◆ **RECORDS FOR THE TASK**

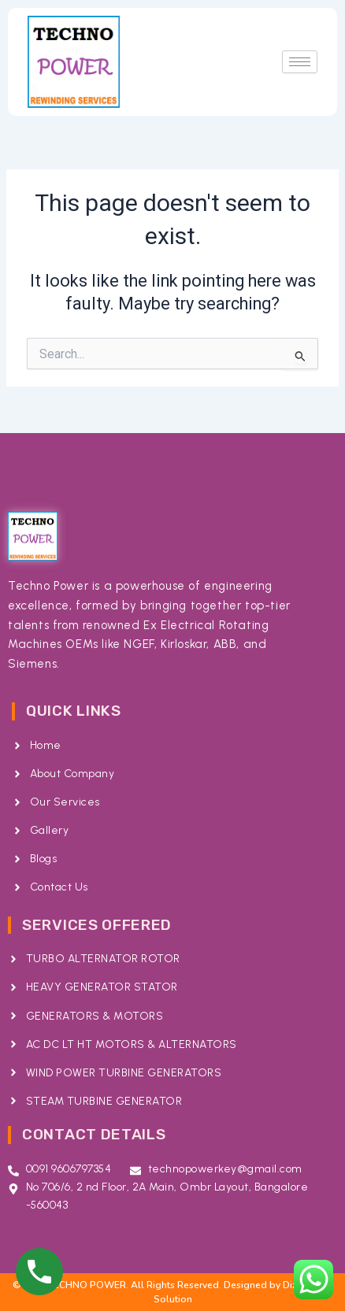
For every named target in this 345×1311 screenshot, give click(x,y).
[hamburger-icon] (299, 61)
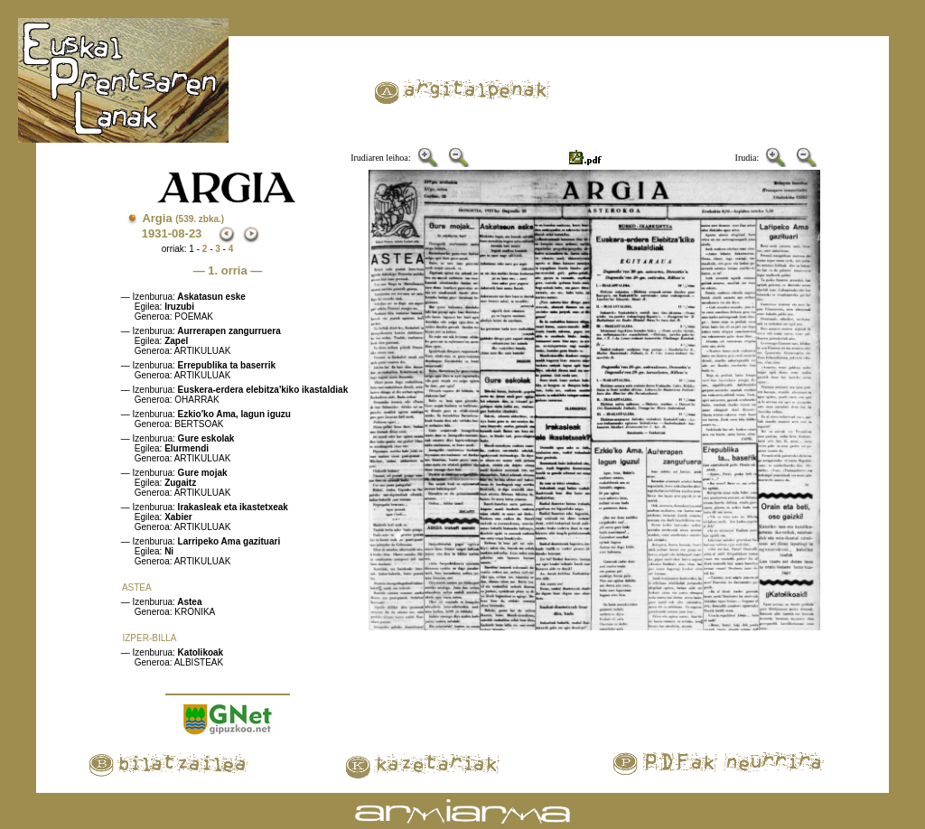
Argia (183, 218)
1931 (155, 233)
==
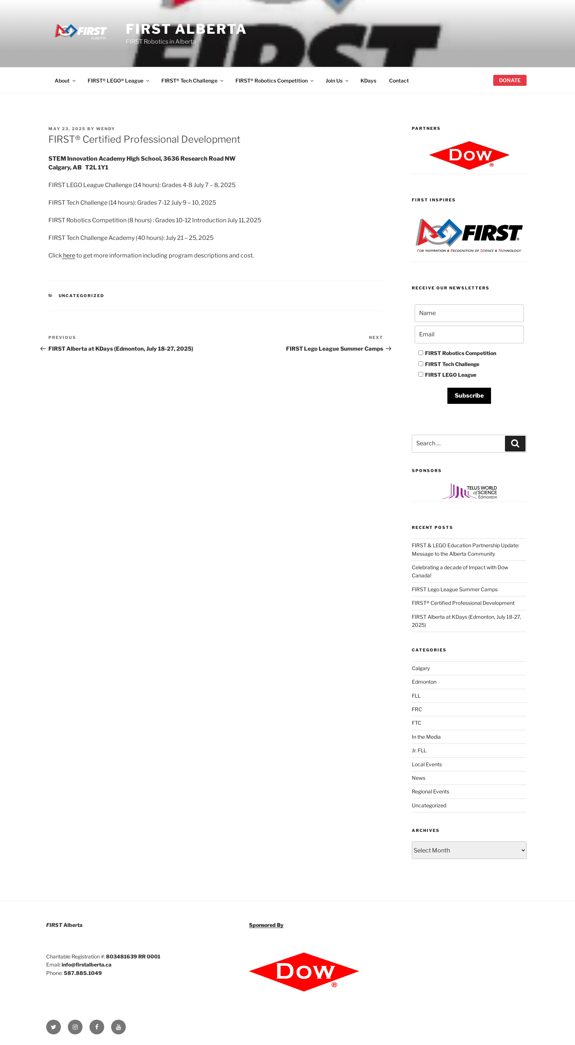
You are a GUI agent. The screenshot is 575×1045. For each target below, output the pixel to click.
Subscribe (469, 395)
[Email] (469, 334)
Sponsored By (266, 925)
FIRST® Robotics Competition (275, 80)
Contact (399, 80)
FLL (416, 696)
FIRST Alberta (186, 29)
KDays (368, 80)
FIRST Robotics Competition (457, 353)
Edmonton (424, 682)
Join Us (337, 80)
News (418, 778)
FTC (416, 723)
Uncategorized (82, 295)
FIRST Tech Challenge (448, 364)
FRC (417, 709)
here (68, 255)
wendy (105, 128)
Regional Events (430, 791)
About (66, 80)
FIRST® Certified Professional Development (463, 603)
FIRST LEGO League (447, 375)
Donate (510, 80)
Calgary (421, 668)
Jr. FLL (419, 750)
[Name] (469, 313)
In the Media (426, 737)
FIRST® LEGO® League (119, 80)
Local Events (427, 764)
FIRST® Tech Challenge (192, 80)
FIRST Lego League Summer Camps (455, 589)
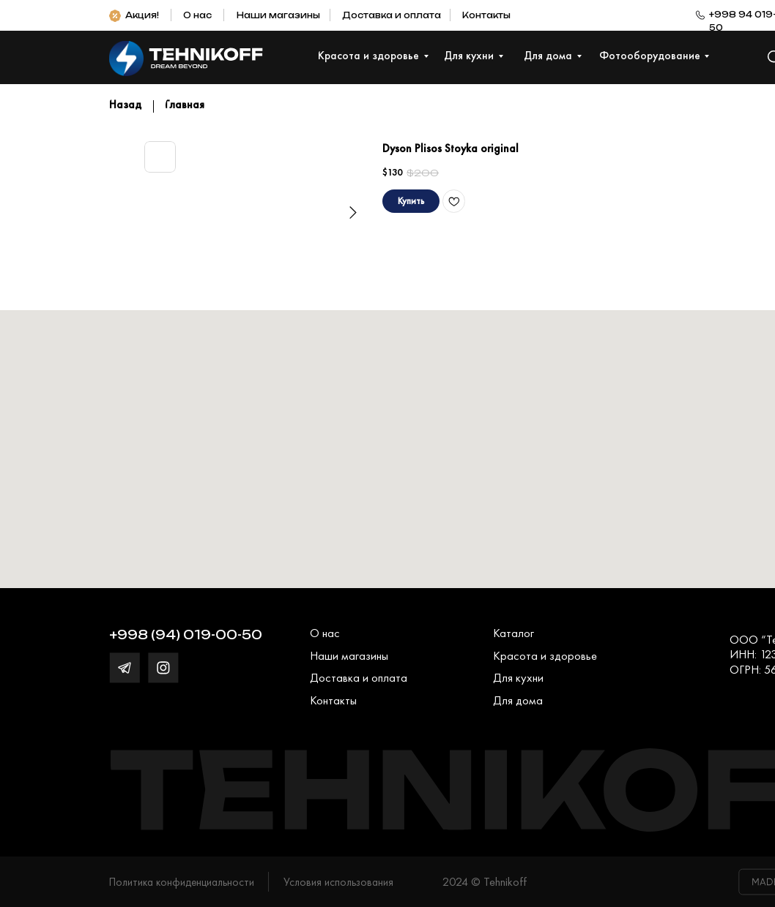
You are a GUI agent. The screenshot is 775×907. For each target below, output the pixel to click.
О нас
---
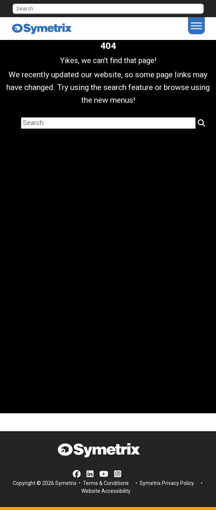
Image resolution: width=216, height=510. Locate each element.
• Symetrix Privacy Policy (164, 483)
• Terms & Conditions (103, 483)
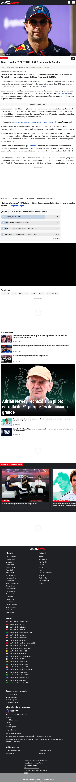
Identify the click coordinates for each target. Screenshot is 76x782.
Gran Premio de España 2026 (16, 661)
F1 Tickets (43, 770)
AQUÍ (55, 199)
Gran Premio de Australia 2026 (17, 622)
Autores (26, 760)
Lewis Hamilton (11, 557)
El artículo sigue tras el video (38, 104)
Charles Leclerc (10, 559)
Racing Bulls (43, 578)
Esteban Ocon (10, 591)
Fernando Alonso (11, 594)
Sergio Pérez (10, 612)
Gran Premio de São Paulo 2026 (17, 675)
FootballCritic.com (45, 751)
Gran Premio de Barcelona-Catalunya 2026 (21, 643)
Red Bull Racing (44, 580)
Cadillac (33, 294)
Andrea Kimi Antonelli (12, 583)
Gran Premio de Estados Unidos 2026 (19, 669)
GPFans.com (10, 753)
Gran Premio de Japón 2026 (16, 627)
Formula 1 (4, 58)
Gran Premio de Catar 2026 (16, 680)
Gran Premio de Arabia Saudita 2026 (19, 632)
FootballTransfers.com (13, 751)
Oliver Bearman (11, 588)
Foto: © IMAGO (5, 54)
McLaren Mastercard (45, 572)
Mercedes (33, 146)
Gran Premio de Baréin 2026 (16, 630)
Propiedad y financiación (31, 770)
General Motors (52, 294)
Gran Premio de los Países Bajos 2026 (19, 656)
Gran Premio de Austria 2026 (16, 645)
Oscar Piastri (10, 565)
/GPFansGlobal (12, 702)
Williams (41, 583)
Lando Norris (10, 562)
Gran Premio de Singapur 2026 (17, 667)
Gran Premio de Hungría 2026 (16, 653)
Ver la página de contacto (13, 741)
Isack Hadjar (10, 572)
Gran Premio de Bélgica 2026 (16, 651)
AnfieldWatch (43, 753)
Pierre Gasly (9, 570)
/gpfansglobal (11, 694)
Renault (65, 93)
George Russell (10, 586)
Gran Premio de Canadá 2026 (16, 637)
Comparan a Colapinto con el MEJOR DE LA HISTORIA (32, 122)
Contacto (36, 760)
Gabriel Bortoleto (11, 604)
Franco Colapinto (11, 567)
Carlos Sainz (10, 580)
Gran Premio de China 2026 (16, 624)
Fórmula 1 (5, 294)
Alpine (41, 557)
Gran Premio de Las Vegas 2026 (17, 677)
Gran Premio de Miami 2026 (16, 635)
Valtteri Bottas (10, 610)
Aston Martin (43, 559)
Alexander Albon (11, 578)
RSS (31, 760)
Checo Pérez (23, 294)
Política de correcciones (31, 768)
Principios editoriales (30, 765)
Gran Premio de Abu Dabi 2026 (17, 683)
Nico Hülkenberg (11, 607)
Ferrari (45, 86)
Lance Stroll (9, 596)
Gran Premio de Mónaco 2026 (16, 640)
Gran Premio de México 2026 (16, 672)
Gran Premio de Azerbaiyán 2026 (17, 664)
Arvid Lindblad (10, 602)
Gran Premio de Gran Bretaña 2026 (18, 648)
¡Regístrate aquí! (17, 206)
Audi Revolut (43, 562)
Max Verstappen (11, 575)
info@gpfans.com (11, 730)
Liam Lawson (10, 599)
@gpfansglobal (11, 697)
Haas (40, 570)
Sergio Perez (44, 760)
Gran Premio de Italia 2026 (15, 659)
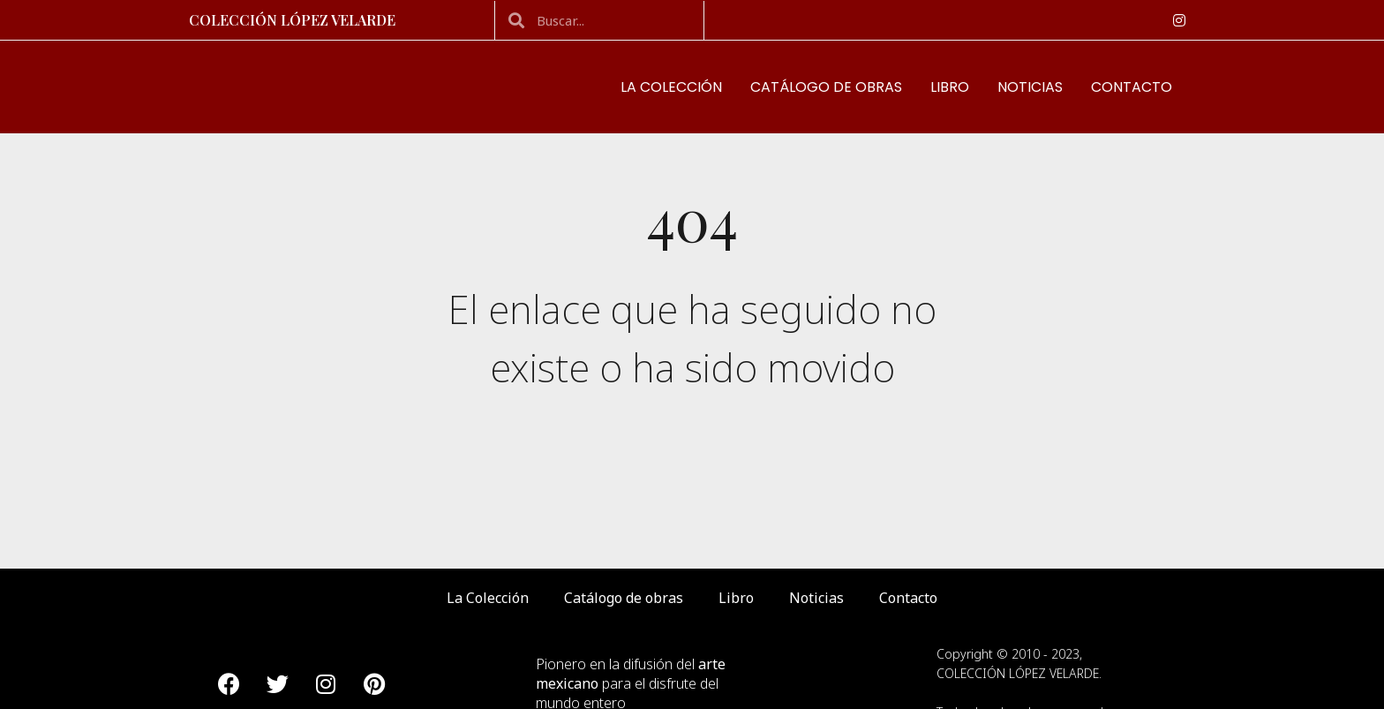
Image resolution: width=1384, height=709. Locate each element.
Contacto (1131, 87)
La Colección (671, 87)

◆ **GIVEN TASK**
Please recast the material from the line with "Política de correcciones (31, 768)" up to and including the line with "Gran Premio de Azerbaiyán 2026 (17, 664)" as a Markdown table with the columns Row and Entry. Put a running row number in Row and the line in Entry, and leave out any blank lines.

◆ **ANSWER TO THE TASK**
| Row | Entry |
|---|---|
| 1 | Política de correcciones (31, 768) |
| 2 | Principios editoriales (30, 765) |
| 3 | Gran Premio de Abu Dabi 2026 (17, 683) |
| 4 | Nico Hülkenberg (11, 607) |
| 5 | Ferrari (45, 86) |
| 6 | Lance Stroll (9, 596) |
| 7 | Gran Premio de Mónaco 2026 (16, 640) |
| 8 | Gran Premio de México 2026 (16, 672) |
| 9 | Gran Premio de Azerbaiyán 2026 (17, 664) |